The MediaCityUK tram stop opened on 20 September 2010, part of the Metrolink light-rail system serving Greater Manchester. It lies at the end of a 360 m spur from the Eccles Line, which was built as part of Phase 3 of the Metrolink expansion project. Trams run to Eccles and Ashton-under-Lyne via Etihad Campus and Piccadilly. Across the Media City Footbridge, the "Trafford Park Line" Metrolink extension, completed in March 2020, has a stop at the adjacent Imperial War Museum.

Vehicular access to the Quays has been improved by the construction of Broadway Link Road, which links the site to the M602 motorway at junction 2, and by the provision of car parking. The high-rise 2116 space multi-storey car park was completed in August 2009. It is a pre-cast curved structure clad in a mixture of aluminium mesh panels and shaded aluminium tiles, comprising 11 floors of parking above the development's energy centre and commercial units.

Frequent bus services are provided from the site by Go North West's Orbits 53 providing links to Oxford Road, Etihad Campus and Cheetham Hill and Stagecoach Manchester's 50 linking MediaCityUK to East Didsbury, Manchester Piccadilly bus station, Salford Central and Salford Crescent railway stations, the University of Salford and Salford Shopping Centre. A number of lower frequency routes are operated by Diamond Bus North West linking Boothstown, Worsley and Stretford with the site.

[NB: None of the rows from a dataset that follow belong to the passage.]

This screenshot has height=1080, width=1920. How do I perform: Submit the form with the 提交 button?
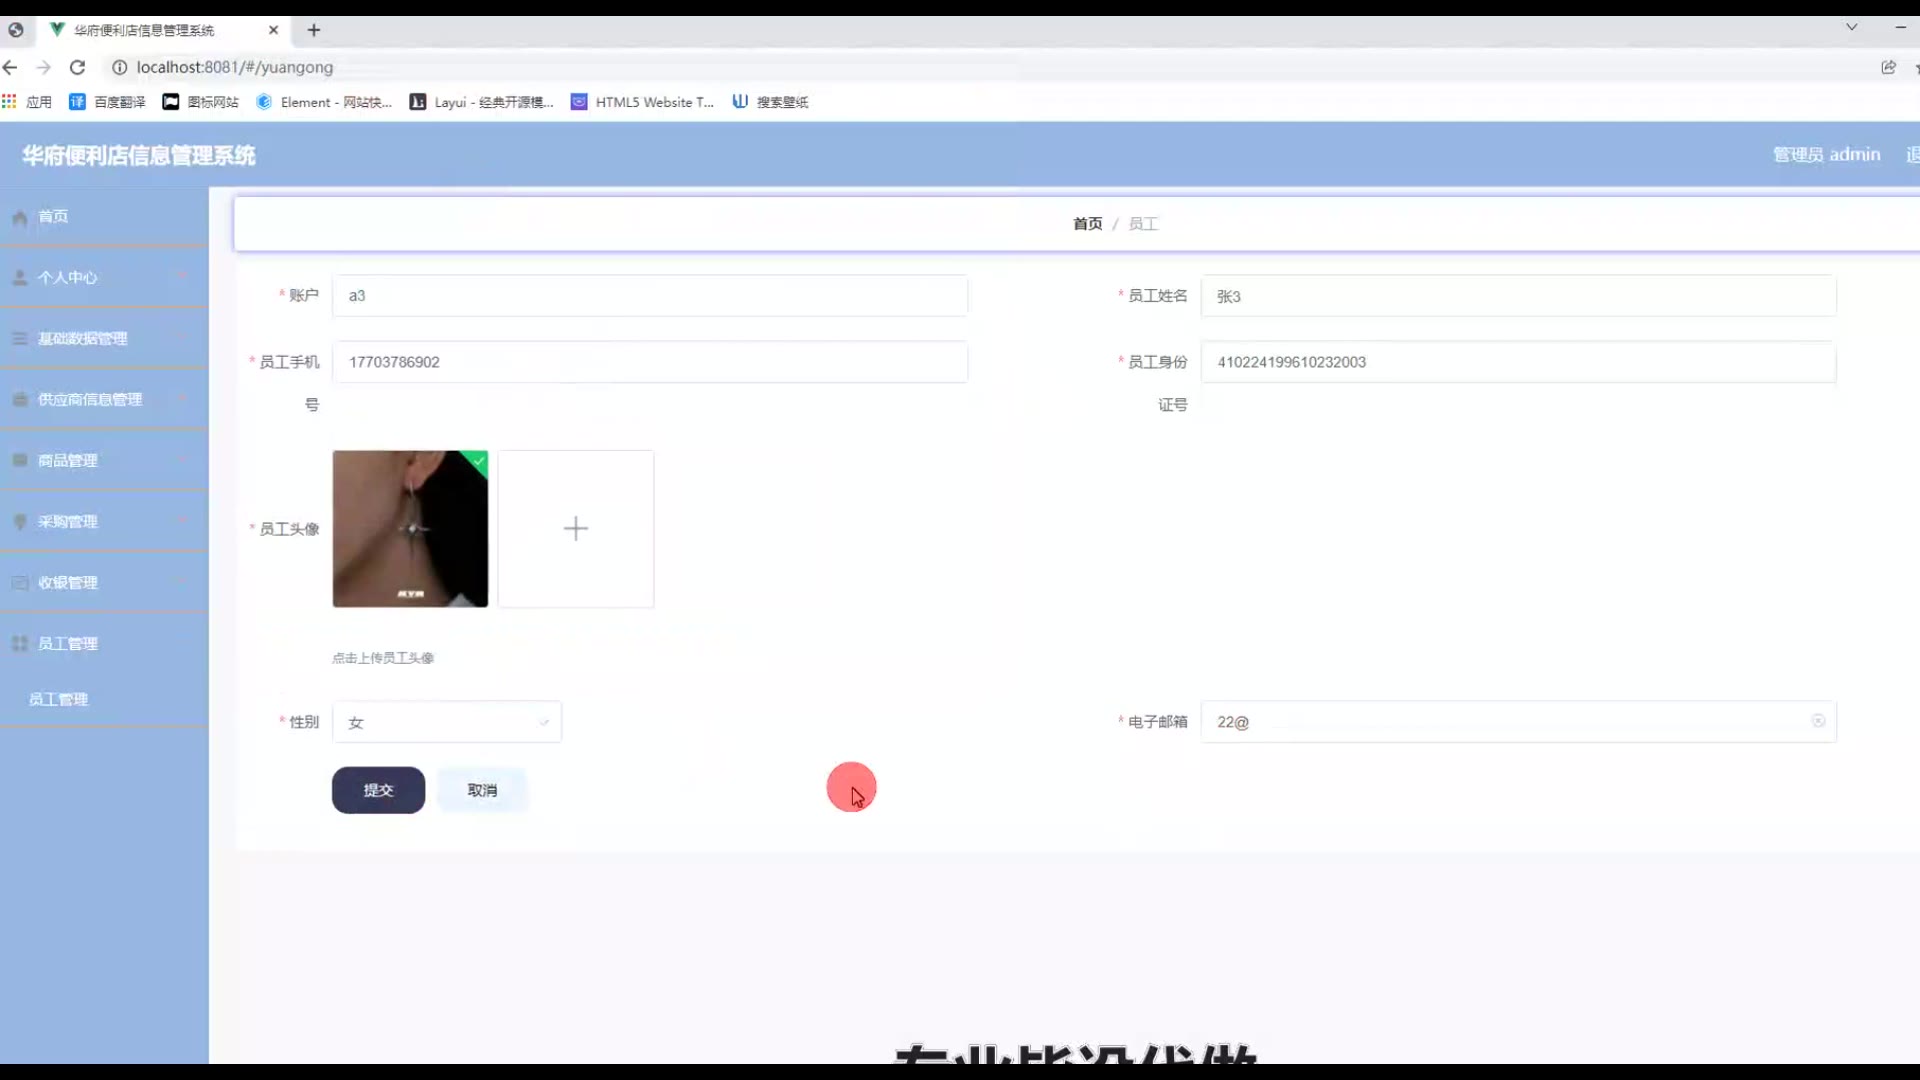(378, 790)
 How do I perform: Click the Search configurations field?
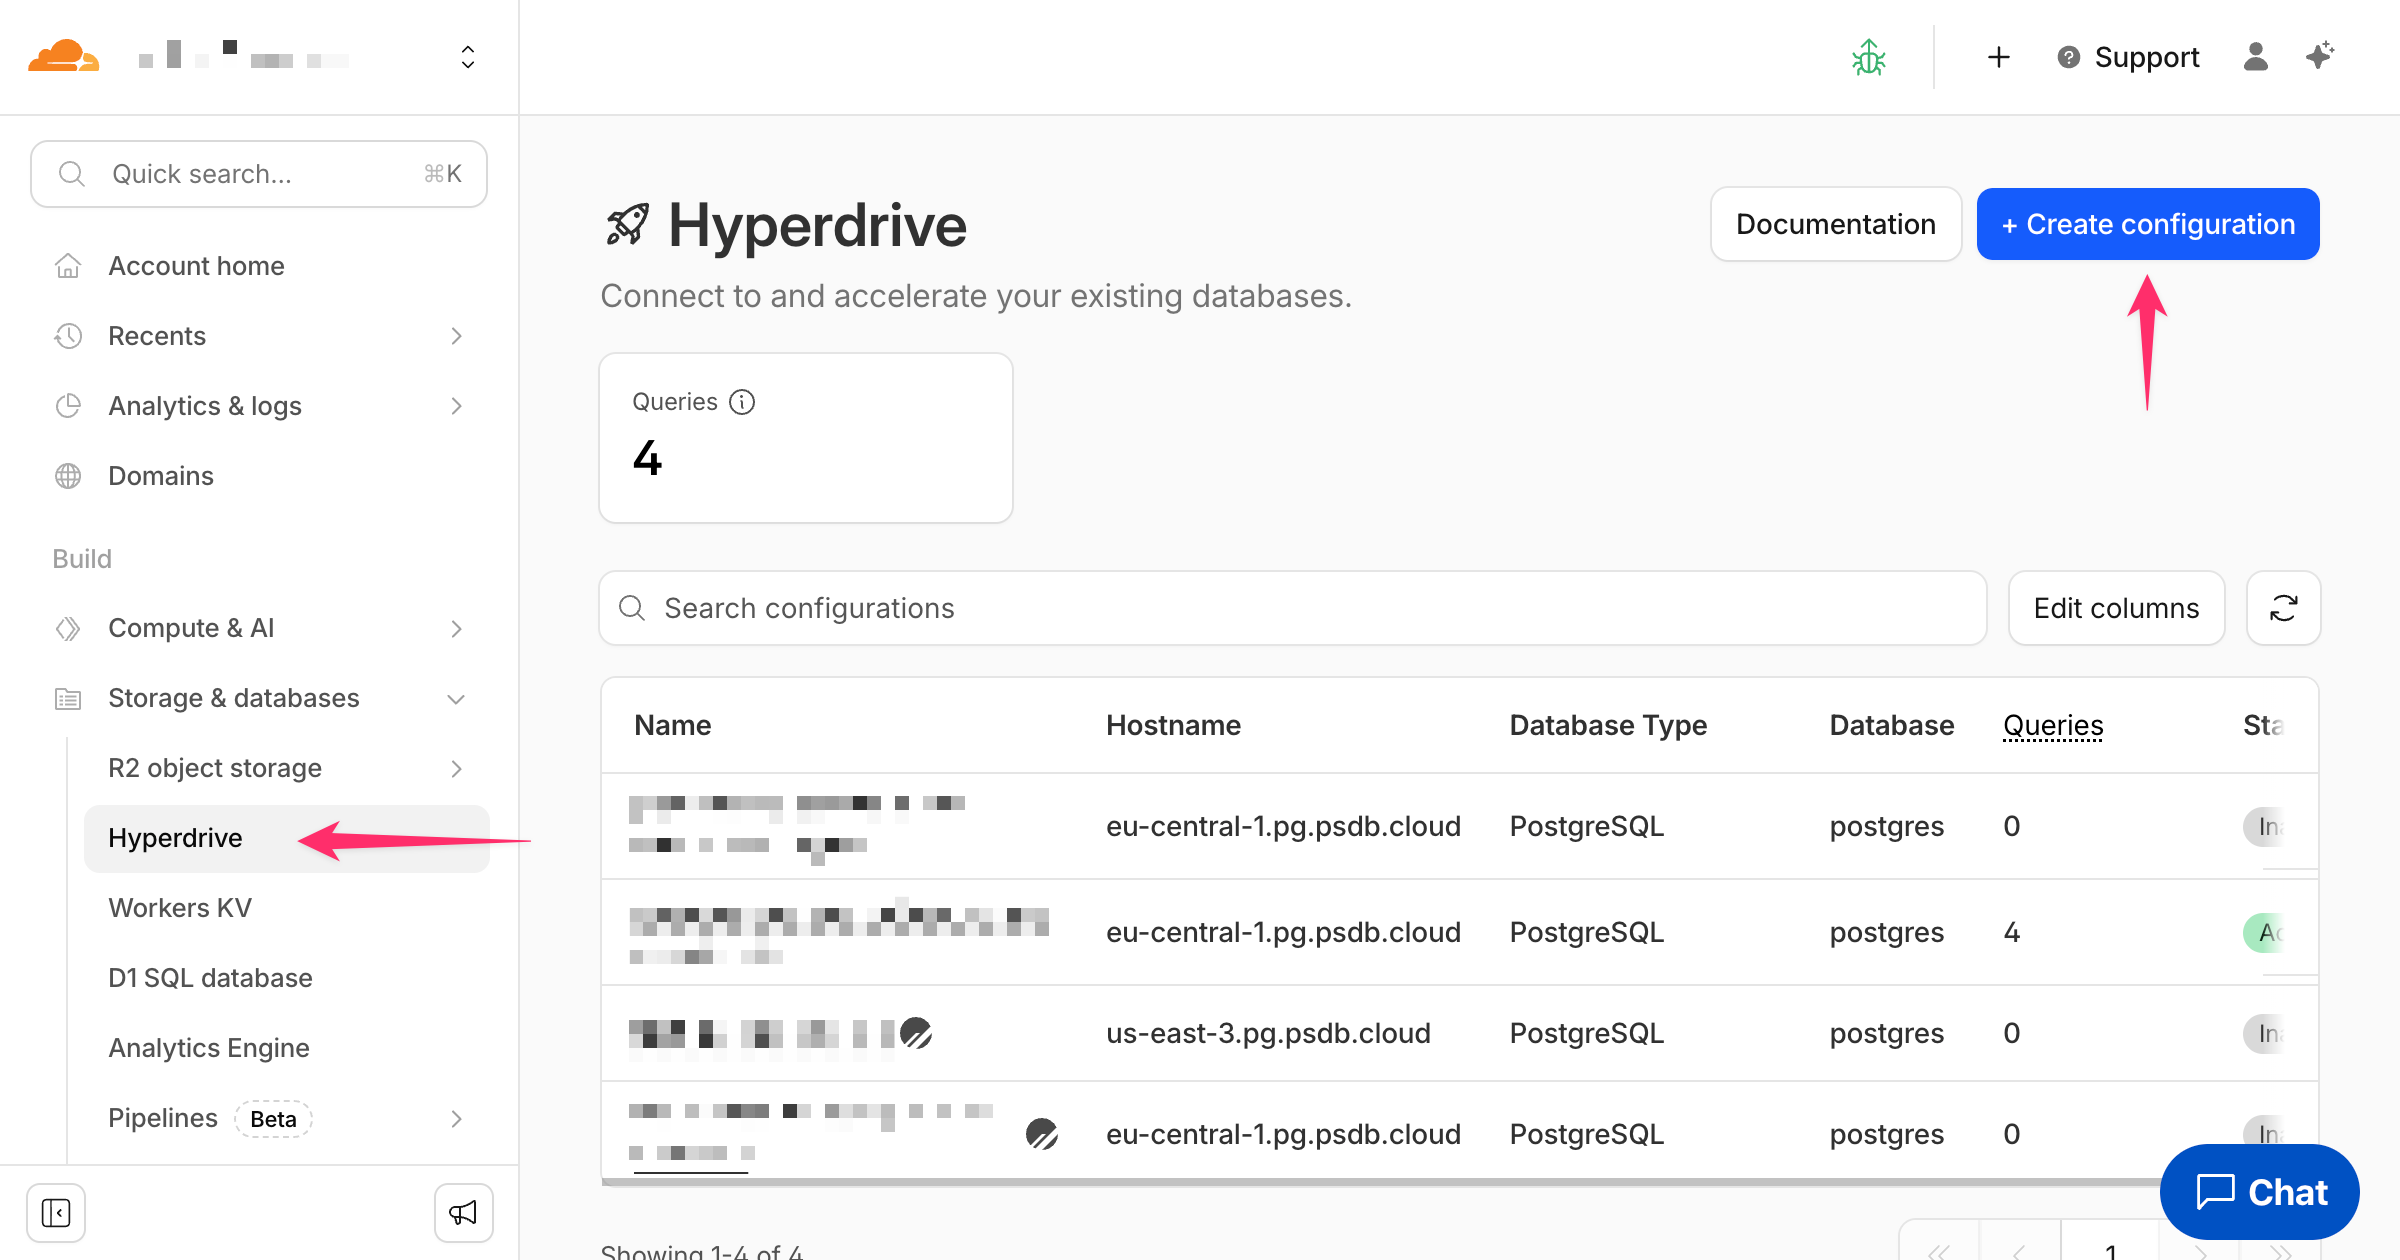tap(1000, 608)
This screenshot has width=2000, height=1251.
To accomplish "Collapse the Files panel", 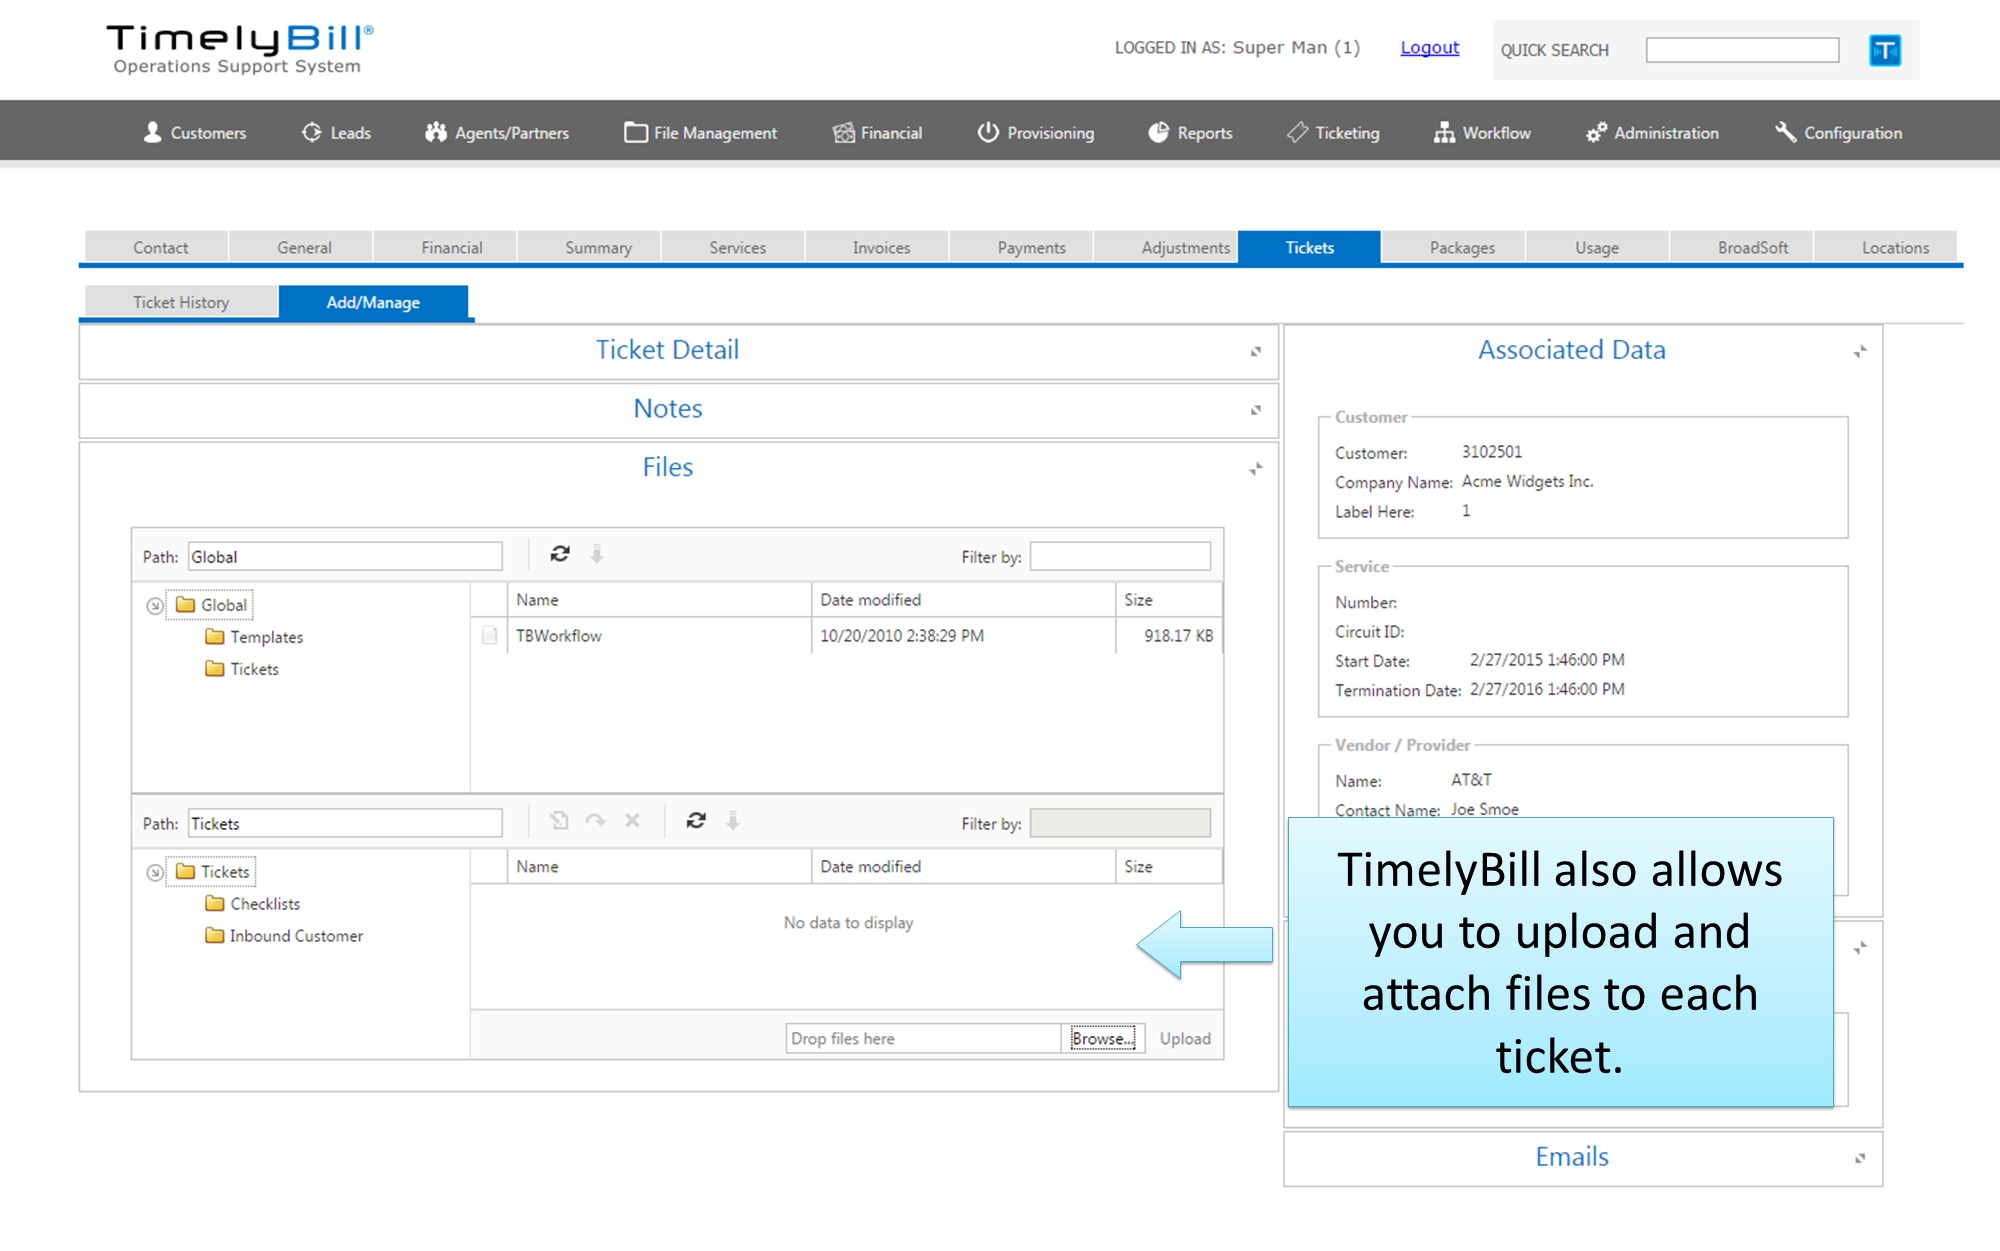I will coord(1256,469).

Footpaths and cycleways to Manchester city centre and 300 cycle racks encourage healthy and green ways of accessing the site.

==Studios==
There are several large TV and radio studio complexes in MediaCityUK, including:

- BBC (Quay House and Dock House)
- Dock10 (CBBC, CBeebies, BBC Sport and commercial productions for Channel 4, ITV and others)
- University of Salford's MediaCityUK campus

==Shops and restaurants==
There are numerous shops and restaurants in MediaCityUK, including:

- Co-op
- Costa Coffee
- Greggs
- Pret a Manger
- Wagamama
and others.

In 2020 the nearby Lowry Outlet Mall rebranded itself as "Quayside MediaCityUK".

== Entertainment ==
There are outdoor markets in the piazza outside Lowry on the last weekend of every month. MediaCityUK hosts the We Invented the Weekend festival in summer and the Lightwaves festival in winter.